- [Set exercise A]: Rewrite the rows starting with the line that contains "Task: Open data in new window icon" and going on through the line that contains "will [193, 422].", replacing "water drop" with "raindrop" and leaving everything else unchanged.

- [Passage shown]:
A notable trait of early written Arabic was that it lacked vowel signs and diacritics which would later distinguish e.g. ب, ت, ن, ي, and thus was prone to mispronunciation. Arabic diacritics were added around the turn of the eighth century on orders of al-Hajjaj ibn Yusuf, governor of Iraq (694–714)..

Luxenberg claimed that the Quran "contains much ambiguous and even inexplicable language." He asserts that even Muslim scholars find some passages difficult to parse and have written reams of Quranic commentary attempting to explain these passages. However, the assumption behind their endeavours has always been, according to him, that any difficult passage is true, meaningful, and pure Arabic, and that it can be deciphered with the tools of traditional Muslim scholarship. Luxenberg accuses Western academic scholars of the Qur'an of taking a timid and imitative approach, relying too heavily on the work of Muslim scholars.

Luxenberg argues that the Quran was not originally written exclusively in Arabic but in a mixture with Syriac, the dominant spoken and written language in the Arabian peninsula through the eighth century.

Luxenberg remarked that scholars must start afresh, ignore the old Islamic commentaries, and use only the latest in linguistic and historical methods. Hence, if a particular Quranic word or phrase seems "meaningless" in Arabic, or can be given meaning only by tortuous conjectures, it makes sense – he argues – to look to Syriac as well as Arabic.

- [Rows for locating text and elements]:
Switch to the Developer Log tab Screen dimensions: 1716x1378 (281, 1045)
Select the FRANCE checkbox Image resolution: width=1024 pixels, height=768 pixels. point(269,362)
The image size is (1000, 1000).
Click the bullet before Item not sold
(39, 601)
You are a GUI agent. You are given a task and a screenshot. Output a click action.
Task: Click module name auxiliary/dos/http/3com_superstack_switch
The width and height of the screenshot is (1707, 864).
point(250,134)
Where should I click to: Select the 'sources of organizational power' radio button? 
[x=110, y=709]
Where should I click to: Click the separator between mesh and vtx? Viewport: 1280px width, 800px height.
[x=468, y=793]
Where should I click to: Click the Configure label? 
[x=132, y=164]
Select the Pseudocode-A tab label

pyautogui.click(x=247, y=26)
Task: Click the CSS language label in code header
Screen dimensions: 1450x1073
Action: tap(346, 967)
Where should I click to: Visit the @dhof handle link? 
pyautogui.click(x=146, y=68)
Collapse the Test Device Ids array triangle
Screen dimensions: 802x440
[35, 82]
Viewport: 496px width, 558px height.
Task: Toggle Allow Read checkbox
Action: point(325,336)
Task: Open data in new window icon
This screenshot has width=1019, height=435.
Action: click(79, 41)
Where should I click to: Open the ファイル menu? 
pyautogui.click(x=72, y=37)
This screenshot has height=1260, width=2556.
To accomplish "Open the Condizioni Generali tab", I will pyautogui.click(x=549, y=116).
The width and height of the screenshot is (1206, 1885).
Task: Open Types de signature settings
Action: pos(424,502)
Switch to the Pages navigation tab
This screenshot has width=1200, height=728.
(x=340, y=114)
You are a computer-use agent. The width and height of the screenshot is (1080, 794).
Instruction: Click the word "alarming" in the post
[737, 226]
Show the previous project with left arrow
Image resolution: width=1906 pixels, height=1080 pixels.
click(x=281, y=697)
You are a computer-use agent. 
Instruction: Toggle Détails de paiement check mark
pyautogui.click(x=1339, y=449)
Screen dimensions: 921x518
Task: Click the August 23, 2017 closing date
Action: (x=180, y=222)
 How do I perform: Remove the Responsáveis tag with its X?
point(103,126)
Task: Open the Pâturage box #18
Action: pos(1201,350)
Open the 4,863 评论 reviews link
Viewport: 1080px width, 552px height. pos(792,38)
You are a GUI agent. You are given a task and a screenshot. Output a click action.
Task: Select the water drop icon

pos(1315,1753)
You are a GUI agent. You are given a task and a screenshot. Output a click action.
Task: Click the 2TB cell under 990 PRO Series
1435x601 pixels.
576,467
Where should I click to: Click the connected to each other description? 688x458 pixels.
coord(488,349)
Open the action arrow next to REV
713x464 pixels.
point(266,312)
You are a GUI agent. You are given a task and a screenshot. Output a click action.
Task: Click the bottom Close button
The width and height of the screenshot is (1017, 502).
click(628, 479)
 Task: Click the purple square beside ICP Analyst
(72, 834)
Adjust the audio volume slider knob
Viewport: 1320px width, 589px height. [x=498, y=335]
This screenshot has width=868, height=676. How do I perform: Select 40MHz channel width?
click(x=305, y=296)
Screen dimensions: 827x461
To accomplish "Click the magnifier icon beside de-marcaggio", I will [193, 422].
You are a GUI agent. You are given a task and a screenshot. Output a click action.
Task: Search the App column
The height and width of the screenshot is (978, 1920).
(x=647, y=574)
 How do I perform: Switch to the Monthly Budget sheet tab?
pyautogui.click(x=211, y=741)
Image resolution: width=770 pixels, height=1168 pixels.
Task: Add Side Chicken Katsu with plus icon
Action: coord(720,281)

- [Set exercise B]: In the passage about Luxenberg and the language of the Quran, on whose orders were Arabic diacritics added?

- [Written solution A]:
Task: Open data in new window icon
This screenshot has width=1019, height=435.
Action: click(79, 41)
Where should I click to: Open the ファイル menu? 
pyautogui.click(x=72, y=37)
This screenshot has height=1260, width=2556.
To accomplish "Open the Condizioni Generali tab", I will pyautogui.click(x=549, y=116).
The width and height of the screenshot is (1206, 1885).
Task: Open Types de signature settings
Action: pos(424,502)
Switch to the Pages navigation tab
This screenshot has width=1200, height=728.
(x=340, y=114)
You are a computer-use agent. The width and height of the screenshot is (1080, 794).
Instruction: Click the word "alarming" in the post
[737, 226]
Show the previous project with left arrow
Image resolution: width=1906 pixels, height=1080 pixels.
click(x=281, y=697)
You are a computer-use agent. 
Instruction: Toggle Détails de paiement check mark
pyautogui.click(x=1339, y=449)
Screen dimensions: 921x518
Task: Click the August 23, 2017 closing date
Action: (x=180, y=222)
 How do I perform: Remove the Responsáveis tag with its X?
point(103,126)
Task: Open the Pâturage box #18
Action: pos(1201,350)
Open the 4,863 评论 reviews link
Viewport: 1080px width, 552px height. pos(792,38)
You are a GUI agent. You are given a task and a screenshot. Output a click action.
Task: Select the raindrop icon

pos(1315,1753)
You are a GUI agent. You are given a task and a screenshot. Output a click action.
Task: Click the 2TB cell under 990 PRO Series
1435x601 pixels.
576,467
Where should I click to: Click the connected to each other description? 688x458 pixels.
coord(488,349)
Open the action arrow next to REV
713x464 pixels.
point(266,312)
You are a GUI agent. You are given a task and a screenshot. Output a click action.
Task: Click the bottom Close button
The width and height of the screenshot is (1017, 502).
click(628, 479)
 Task: Click the purple square beside ICP Analyst
(72, 834)
Adjust the audio volume slider knob
Viewport: 1320px width, 589px height. [x=498, y=335]
This screenshot has width=868, height=676. How do I perform: Select 40MHz channel width?
click(x=305, y=296)
Screen dimensions: 827x461
To accomplish "Click the magnifier icon beside de-marcaggio", I will [193, 422].

- [Written solution B]: Al-Hajjaj ibn Yusuf, governor of Iraq (694–714).